Bedîüzzamân’ı tımarhaneye götüren süreç
Bedîüzzamân Said Nursi, 1907 yılının sonlarına doğru Bitlis Valisi olan İşkodralı Tahir Paşa’nın 16 Kasım 1907 tarihli referans mektubu ile İstanbul’a gelir. Mektupta Tahir Paşa, Sultan Abdülhamid’e Bediüzzaman’ın ilim ve faziletinden bahisle tedavisi konusunda gereken yardımın yapılmasını talep eder.

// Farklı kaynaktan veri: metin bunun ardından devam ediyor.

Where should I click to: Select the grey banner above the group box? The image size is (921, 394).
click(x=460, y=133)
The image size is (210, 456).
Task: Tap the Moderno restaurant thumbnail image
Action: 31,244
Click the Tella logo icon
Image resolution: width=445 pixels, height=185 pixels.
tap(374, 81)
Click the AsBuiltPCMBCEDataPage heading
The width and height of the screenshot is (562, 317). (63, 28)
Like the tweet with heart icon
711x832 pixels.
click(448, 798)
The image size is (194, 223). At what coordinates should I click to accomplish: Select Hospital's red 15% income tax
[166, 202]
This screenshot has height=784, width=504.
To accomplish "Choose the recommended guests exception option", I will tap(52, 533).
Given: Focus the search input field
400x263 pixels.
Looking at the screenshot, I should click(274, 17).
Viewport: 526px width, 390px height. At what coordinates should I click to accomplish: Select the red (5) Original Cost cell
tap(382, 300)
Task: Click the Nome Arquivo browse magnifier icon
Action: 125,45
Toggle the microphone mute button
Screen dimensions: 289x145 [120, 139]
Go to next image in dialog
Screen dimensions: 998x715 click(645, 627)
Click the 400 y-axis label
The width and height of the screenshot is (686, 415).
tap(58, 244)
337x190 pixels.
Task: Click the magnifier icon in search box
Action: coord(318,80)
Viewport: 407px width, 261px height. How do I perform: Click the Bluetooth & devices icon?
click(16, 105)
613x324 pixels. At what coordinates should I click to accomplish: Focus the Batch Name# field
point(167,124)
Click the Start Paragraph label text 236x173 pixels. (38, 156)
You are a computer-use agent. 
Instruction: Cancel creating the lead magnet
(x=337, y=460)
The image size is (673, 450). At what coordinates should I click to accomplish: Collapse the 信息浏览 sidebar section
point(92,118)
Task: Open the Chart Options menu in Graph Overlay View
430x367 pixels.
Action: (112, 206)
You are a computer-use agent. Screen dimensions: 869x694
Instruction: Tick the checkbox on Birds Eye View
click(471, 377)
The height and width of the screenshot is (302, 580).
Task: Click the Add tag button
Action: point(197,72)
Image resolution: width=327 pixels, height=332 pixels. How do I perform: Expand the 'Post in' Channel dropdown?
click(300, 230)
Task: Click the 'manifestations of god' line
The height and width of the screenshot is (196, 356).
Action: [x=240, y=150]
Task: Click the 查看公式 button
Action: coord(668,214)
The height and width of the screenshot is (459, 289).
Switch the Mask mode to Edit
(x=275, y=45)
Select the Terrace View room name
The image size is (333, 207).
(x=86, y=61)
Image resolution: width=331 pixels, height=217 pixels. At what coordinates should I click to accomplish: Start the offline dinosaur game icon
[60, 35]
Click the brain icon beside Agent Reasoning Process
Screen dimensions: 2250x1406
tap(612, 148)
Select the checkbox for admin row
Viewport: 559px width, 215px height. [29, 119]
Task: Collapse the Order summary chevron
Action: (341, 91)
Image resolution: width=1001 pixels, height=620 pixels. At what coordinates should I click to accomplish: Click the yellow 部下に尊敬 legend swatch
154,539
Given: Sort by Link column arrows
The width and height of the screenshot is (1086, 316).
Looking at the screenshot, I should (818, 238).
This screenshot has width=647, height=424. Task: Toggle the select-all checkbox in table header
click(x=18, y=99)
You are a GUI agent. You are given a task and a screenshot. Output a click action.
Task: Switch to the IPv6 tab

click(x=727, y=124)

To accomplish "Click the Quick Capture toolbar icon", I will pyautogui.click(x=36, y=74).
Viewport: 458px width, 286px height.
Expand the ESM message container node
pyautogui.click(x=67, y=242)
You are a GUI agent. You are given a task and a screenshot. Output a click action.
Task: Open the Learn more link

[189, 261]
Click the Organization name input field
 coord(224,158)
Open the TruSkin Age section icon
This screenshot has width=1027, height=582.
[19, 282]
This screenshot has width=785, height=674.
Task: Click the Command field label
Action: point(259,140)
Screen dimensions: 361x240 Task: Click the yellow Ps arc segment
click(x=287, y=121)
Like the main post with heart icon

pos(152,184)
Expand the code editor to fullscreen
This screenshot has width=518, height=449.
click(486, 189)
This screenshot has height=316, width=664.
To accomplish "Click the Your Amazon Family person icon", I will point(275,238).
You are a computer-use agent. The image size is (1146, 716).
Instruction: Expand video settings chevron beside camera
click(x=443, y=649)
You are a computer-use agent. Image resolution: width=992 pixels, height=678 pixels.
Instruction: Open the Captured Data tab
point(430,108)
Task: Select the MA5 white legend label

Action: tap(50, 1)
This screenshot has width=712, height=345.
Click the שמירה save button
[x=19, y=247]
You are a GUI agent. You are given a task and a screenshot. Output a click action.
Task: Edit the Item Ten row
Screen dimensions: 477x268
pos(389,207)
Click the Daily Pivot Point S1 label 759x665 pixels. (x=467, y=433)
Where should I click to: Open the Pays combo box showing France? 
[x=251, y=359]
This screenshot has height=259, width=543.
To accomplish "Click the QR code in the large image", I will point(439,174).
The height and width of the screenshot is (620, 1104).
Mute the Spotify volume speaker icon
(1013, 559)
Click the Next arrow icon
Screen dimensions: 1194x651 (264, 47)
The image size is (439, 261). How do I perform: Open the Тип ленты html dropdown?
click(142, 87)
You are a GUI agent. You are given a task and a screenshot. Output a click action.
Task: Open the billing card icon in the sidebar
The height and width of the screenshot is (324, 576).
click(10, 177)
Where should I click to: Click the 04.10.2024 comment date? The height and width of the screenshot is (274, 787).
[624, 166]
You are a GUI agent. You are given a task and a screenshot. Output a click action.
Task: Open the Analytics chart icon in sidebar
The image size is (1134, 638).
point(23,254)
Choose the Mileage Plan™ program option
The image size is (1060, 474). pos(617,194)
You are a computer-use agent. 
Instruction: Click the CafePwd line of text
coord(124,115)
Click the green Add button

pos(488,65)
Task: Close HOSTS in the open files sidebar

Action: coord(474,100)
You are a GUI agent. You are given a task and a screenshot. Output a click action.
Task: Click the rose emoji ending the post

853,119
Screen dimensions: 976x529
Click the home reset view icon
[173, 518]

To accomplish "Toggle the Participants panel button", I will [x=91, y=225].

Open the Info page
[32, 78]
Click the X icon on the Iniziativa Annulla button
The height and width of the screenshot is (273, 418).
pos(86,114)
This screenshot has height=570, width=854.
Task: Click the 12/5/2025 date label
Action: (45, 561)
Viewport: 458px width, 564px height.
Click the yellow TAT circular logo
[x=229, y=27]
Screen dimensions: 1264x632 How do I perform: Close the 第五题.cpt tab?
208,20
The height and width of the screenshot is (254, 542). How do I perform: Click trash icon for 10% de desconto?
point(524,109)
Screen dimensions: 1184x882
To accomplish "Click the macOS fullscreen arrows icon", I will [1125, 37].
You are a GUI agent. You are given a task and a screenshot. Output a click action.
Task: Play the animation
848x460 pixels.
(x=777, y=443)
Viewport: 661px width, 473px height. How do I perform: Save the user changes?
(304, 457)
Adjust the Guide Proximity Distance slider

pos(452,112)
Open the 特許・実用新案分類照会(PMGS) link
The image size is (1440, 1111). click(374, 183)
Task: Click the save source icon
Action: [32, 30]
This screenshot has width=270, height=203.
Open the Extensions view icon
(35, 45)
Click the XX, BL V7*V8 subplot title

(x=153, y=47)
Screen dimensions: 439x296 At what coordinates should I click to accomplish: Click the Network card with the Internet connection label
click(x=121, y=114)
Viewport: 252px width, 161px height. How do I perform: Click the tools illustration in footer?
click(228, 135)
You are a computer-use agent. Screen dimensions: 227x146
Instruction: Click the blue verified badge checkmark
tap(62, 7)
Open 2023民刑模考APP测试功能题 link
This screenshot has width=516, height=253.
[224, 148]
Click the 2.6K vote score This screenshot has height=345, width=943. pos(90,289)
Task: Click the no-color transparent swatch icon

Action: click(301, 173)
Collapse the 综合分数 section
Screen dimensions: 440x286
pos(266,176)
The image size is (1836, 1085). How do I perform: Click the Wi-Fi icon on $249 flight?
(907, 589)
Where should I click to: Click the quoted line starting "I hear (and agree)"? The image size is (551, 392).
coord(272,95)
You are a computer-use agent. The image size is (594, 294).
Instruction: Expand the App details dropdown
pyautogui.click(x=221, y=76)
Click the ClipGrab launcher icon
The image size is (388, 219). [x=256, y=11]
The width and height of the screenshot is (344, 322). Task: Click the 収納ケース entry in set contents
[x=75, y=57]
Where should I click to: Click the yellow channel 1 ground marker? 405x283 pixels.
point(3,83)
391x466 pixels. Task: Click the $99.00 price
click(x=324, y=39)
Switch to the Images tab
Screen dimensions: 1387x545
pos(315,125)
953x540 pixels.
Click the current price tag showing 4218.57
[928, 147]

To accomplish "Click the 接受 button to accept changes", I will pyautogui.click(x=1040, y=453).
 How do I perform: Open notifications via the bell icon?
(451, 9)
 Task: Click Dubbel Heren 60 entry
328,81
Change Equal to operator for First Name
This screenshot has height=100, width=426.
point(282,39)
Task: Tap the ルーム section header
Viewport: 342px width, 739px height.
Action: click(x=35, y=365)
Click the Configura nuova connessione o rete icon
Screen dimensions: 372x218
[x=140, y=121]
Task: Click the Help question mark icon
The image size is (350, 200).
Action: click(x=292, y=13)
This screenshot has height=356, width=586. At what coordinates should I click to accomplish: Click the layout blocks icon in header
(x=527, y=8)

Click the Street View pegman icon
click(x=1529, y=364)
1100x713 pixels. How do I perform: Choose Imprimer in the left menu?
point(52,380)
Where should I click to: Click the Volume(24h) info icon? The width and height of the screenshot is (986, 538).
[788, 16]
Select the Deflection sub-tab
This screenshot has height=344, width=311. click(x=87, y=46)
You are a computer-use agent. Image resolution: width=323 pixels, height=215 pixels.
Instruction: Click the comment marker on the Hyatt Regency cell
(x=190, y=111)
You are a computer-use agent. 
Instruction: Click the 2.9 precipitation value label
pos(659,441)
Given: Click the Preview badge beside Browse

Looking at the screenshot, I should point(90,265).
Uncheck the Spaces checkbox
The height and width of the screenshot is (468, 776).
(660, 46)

Bedîüzzamân İstanbul’a görünürde tedavi maksatlı da olsa aslında büyük hayallerle gelmişti. Yıllardır gerçekleşmesini arzu ettiği eğitim projesini padişaha sunacak ve ondan destek isteyecekti. Divan-ı Harb-i Örfi adlı eserin yayıncısı ve önsöz yazarı, İçtihad Kütüphanesi sahibi olan Kürdizade Ahmed Ramiz, Bediüzzaman’ın İstanbul’a gelişini kitabın önsözünde şöyle ifade eder:
“Evet, Said Nursî İstanbul’a, şûrezâr vilâyât-ı şarkiyenin maarifsizlikle öldürülmek istenilen Yıldız siyasetlerine istikamet vermek azmiyle gelmişti. Daha İstanbul’a gelmeden, Van’dan, Bitlis’ten, Mardin’den defaatla nefyolmasından, İstanbul’a gelmesiyle beraber, merhum Sultan Abdülhamid tarafından suret-i ciddiyede tarassut altına aldırıldı. Birkaç kere tevkif edildi. Nihayet bir gün geldi, Said Nursî’yi Üsküdar’a, Toptaşı’na yolladılar. Çünkü hapishanede ikaz edilecek kimseler bulunmak muhtemeldi. Tımarhaneden ikide bir çıkartılıyor; maaş, rütbe tebşir ediliyor; Hazret-i Said, "Ben memleketimde mektep-medrese açtırmak üzere geldim, başka bir dileğim yoktur. Bunu isterim, başka bir şey istemem" diyordu. Tâbir-i âharle, Bedîüzzamân iki şey istiyordu: Vilâyat-ı şarkıyenin her tarafında mektepler, medreseler açtırmak istiyor ve başka bir şey almamak istiyordu.” (1)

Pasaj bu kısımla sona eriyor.